Firman
Firman

Reputation: 948

Memory leak when using lambda in Python class

I have detected a memory leak in Python if I use lambda function inside a class. Here's the code to reproduce the leak:

import torch
# import numpy as np

class Class1(object):
    def __init__(self, x0):
        self.x0 = x0
        self.obj2 = Class2()
        self._leak_fcn = lambda: self.obj2.fcn()  # source of memory leak!

class Class2(object):
    def fcn(self):
        pass

def fcn(x0):
    obj1 = Class1(x0)
    return x0

def test_fcn():
    shape = (50000000, 3)
    y0 = torch.randn(shape).to(torch.double)
    # y0 = np.random.randn(*shape)
    y = fcn(y0)
    return y

for i in range(1000):
    print(i)
    test_fcn()

The memory leak happens even if I changed it to numpy (without using pytorch). No memory leak is detected if comment the line containing self._leak_fcn or if I write the _leak_fcn as a method instead of a lambda. What is happening here?

I am not sure if this leak is from Python, or both PyTorch and NumPy are suffering the same leak. FYI: I am using Python 3.8.5.

EDIT: I know there is a memory leak here because if I run it for a long period, my memory is filled up (observed with htop) and the process is killed when it is run out of memory.

Upvotes: 2

Views: 2009

Answers (1)

Tim Boddy
Tim Boddy

Reputation: 1069

There is no leak here but simply a race as to whether the instances of Class1 get garbage collected soon enough to allow the torch or numpy buffers indirectly anchored by those Class1 buffers to be freed before the process no longer has enough memory to allocate another torch or numpy buffer.
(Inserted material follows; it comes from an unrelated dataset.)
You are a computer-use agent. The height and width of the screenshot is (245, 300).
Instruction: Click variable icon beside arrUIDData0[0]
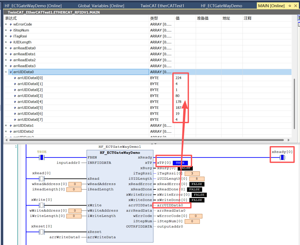(x=15, y=78)
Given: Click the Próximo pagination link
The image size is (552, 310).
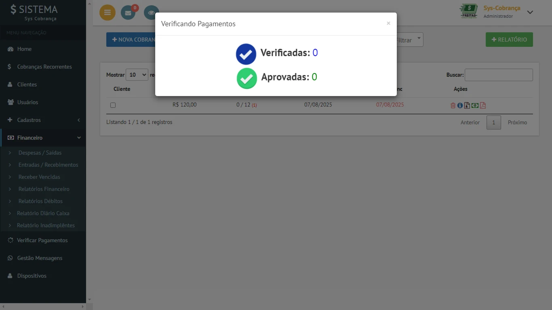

Garbage collection is needed to break the PyObject reference cycle mentioned by @ThierryLathuille.

The fact that a delay in garbage collection is the issue is provable by simply changing the source from the example to import from gc and to add a call to gc.collect() in the last loop of the program, because this makes it so that garbage collection will always happen soon enough (assuming you have enough memory available on the system that the program can make it even one time through the loop). To prove this, add "import gc" to the top of the program and also make the last loop look like this:

for i in range(1000):
    print(i)
    test_fcn()
    gc.collect()

You will then see that the program can run to completion (again, assuming you have enough memory to make it through the loop at least once).
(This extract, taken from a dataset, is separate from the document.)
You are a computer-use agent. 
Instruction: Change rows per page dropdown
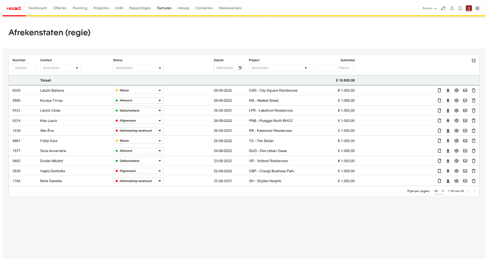click(439, 191)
The second thing one might want to confirm is that the garbage collection is simply not happening soon enough for the particular configuration but would happen eventually. This is certainly the case, and provably so. The way to do this is to reduce the memory used per numpy or torch buffer enough that the program does not run out of memory before garbage collection starts allowing some of those buffers to be freed, but not reduce it so much that the program could run to completion without any of those numpy or torch buffers being garbage collected at all.

To understand exactly what these numbers are, one needs understand how large the program will be allowed to grow. On Linux, one limit is the total available memory to be used as "committed memory", but the system may be configured to allow some over-commit to occur.

This can be roughly checked by looking at /proc/meminfo. On my system, subtracting Committed_AS from CommitLimit would suggest that if I run the program I will have less than 10 GB available to that program (assuming that other programs don't start or stop or change how much committed memory they use in the meantime).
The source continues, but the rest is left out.